Sejak kecil sudah di jejali dengan segala macam hal demi menunjang impian orangtua (bahkan sejak lahir pun seorang anak sama sekali tidak memiliki hak memilih). Harus masuk sekolah ini, ikut kursus itu dan lain sebagainya. Agar kelak bisa menjadi apa yang di inginkan oleh yang melahirkan mereka. Padahal secara umum, manusia memiliki hak untuk memilih jalan apa yang di inginkan, tidak ada yang sama, semua manusia memiliki keinginan yang berbeda-beda. Bahkan seorang anak sekalipun. Di waktu kecil mungkin mereka akan patuh saja (walau pada sebagian kasus sudah ada pula yang menolak). Dan sudah sangat naluriah kalau akan selalu ada anak yang membantah dalam suatu keluarga. Akan selalu ada anak yang berbeda sendiri, yang selalu di anggap melawan padahal mereka hanya ingin menyuarakan pendapat mereka, otoritas atas diri mereka.
Tapi terkadang orangtua sudah sangat terlambat untuk menyadari hal itu, bahkan tidak menyadarinya sama sekali. Dan ketika berhadapan dengan anak yang tidak berjalan sesuai keinginan mereka, pasti akan di anggap bebal, nakal, dan dalam agama di juluki “durhaka”. Pada orangtua yang cerdas, mungkin mereka mampu memahami bagaimana perilaku anak pada tahap itu, mereka mampu menyelami bahkan jadi mediasi terhadap kebutuhan anak akan apa yang di inginkannya. Tapi terkadang walau di sebut orangtua sekalipun ternyata mereka tidak begitu dewasa dalam menangani “clash” yang ada dalam sebuah keluarga. Dan kesalahan pengasuhan pun terjadi. Orangtua yang bodoh akan lebih memberikan perhatian pada anak yang lebih “manut”. Alih-alih memberikan perhatian lebih pada yang “sedang bermasalah”, mereka lebih senang menumpahkan kekesalan dengan memperlihatkan perhatian lebih pada anak lain. Bukannya menyelesaikan masalah, justru hal tersebut akan memicu masalah yang kelak akan lebih besar.

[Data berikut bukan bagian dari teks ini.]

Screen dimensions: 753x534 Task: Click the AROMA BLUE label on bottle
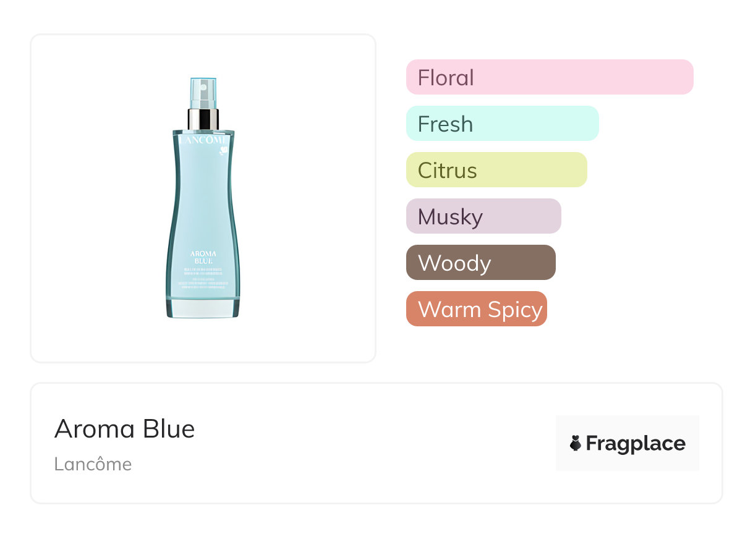pyautogui.click(x=203, y=256)
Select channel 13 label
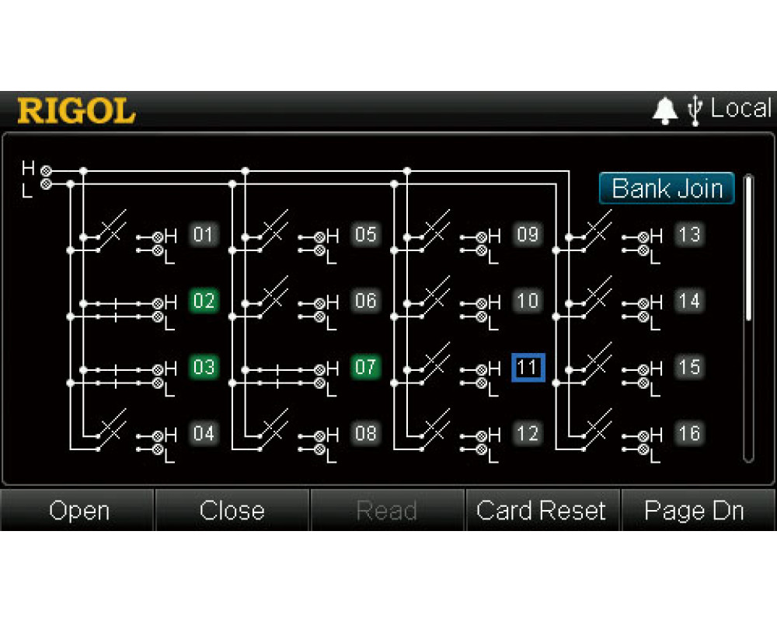The height and width of the screenshot is (622, 777). click(x=689, y=235)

Mereka pun tidak menyadari bahwa kata-kata kasar yang di ucapkan pada anak ketika memarahi itu akan selalu di ingat oleh memori anak secara tidak sadar, apalagi pada sesuatu yang berulang-ulang. Semua itu akan mensugesti anak bahwa dia memang benar-benar tidak di inginkan. Satu sama lain akan makin saling menjauhi. Bukan hanya memusuhi orangtua, si anak pun akan ikut membenci saudara-saudara nya karena hanya dia yang di perlakukan buruk oleh orangtua. Bukan makin menurut untuk kembali mendapat kasih sayang orangtua, mereka malah akan semakin menjauh, menarik diri.

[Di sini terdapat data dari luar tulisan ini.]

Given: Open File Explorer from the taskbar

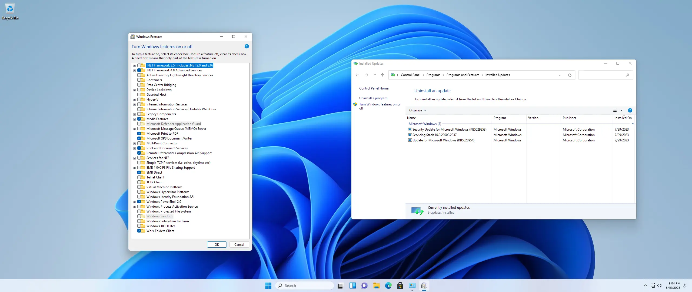Looking at the screenshot, I should click(x=376, y=286).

Mungkin orangtua punya tujuan baik bagi sang anak, melihat mereka lebih dulu memahami dunia yang sedang di hadapi. Tapi ternyata hidup tidak berjalan di tempat seperti yang di pikirkan orangtua. Bahwa dunia pun berjalan sesuai jaman, bahwa pilihan-pilihan kini semakin banyak. Bahwa mendengarkan itu bisa menjadi penengah ketidak cocokan. Bahwa seorang anak adalah manusia yang akan berkembang, berpikir, dan akan mampu mengambil keputusannya sendiri. Pada negara-negara barat, anak-anak mereka sudah tidak lagi tinggal serumah dengan para orangtua mereka sejak mereka memutuskan untuk memilih jalan mereka sendiri, dan para orangtua di sana pun tahu bahwa itu memang adalah fase nya. Kanak-kanak, remaja, lalu dewasa pada dunia mereka sendiri. Berbeda dengan negara timur, adat istiadat dan suasana agamis, terkadang mengekang kebebasan seseorang, norma-norma dan nilai-nilai yang ada di masyarakat membuat orangtua begitu mengatur anaknya. Alih-alih demi kebaikan si anak terkadang orangtua hanya ingin agar nama baiknya tidak rusak oleh perbuatan salah si anak.

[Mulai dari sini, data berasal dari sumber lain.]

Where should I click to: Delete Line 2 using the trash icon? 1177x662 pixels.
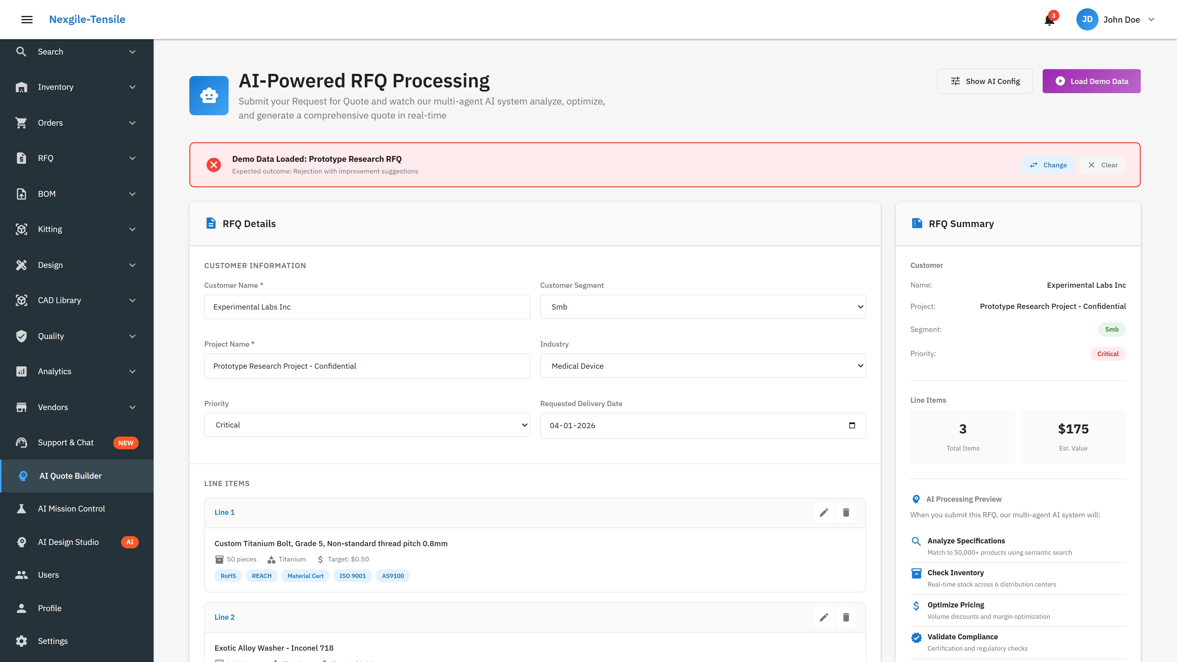(x=846, y=617)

Seyogyanya, anak dan orangtua adalah suatu ikatan yang sangat erat, bukan hanya karena terikat secara biologis saja, namun dua pihak ini saling melengkapi dan membutuhkan. Orangtua sebagai yang lebih tua sudah seharusnya lebih bijak dan mawas diri akan perkembangan seorang anak, dan anak pun akan senantiasa berkaca diri ketika mendapat perlakuan yang lebih bisa di terima.